All parts of society, the public health system, Government and local government and industry have a part to play. The soft drinks industry levy announced by the Chancellor in the Budget is an important first step, and it has turbo-charged our discussions on the childhood obesity strategy. Its introduction in 2018 is driving reformulation of product, which every expert identifies as a key way to tackle obesity at population level. That is why there is a delay. I cannot comment in detail, but I assure hon. Members that we care about the same things that they do, and that all are being considered extensively.

There are approximately 500,000 type 1 diabetics in the UK. Will the Minister undertake to ensure that continuous glucose monitors, flash glucose monitors and other emerging diabetic technologies are made available as a right on the NHS for people with type 1 diabetes?

Yes, I should say that many of my remarks have addressed type 2 diabetes, but that is not to say in any way that type 1 is less important.

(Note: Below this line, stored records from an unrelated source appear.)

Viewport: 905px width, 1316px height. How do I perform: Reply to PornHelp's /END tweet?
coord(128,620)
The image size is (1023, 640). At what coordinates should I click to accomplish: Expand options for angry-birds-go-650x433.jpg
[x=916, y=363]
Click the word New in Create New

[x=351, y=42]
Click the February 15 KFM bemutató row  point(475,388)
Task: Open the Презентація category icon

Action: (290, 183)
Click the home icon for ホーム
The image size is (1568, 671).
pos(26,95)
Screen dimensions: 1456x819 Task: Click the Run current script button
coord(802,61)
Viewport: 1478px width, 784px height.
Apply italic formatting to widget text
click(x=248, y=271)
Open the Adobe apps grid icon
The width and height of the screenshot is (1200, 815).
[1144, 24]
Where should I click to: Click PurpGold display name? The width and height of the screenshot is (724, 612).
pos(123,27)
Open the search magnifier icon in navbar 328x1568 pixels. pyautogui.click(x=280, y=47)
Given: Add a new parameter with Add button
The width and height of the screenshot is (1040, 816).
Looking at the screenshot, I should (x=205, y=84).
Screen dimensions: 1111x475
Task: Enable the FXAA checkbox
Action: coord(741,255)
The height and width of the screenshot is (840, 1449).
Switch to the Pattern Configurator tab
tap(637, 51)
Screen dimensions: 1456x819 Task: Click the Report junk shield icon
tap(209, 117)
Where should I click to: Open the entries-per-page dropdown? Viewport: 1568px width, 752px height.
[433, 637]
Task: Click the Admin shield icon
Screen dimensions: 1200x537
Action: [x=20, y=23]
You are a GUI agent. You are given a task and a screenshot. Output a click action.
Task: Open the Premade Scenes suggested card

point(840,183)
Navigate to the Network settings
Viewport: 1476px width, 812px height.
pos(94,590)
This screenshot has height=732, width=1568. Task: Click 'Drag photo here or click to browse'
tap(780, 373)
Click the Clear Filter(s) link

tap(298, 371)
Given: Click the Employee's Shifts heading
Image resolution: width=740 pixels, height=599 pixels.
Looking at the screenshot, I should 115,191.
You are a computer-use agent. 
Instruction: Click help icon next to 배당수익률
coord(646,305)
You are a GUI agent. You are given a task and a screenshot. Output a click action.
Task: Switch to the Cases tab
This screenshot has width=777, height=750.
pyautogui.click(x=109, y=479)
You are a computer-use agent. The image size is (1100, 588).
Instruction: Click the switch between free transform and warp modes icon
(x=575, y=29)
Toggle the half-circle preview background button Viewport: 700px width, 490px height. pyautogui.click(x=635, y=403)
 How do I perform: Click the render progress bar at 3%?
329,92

I will undertake to write to the hon. Gentleman on that, because there is work going on. As I said, many of my comments have dealt with type 2, but that is not to say that we are not also interested in addressing the challenges of type 1.

I am hugely heartened by the continuing parliamentary interest in this important subject. We will introduce the childhood obesity strategy and I have described all the other work on diabetes. It is good to know that there is so much parliamentary support from all parties for doing more, and particularly on investigating how to prevent diabetes from developing, to ensure that the next generation does not carry the same burden of disease as this one. It is a big challenge, but an unprecedented level of activity is taking place across our health system and the wider public health system, and in government at all levels. I look forward to updating Parliament further.

Question put and agreed to.


That this House has considered diabetes-related complications.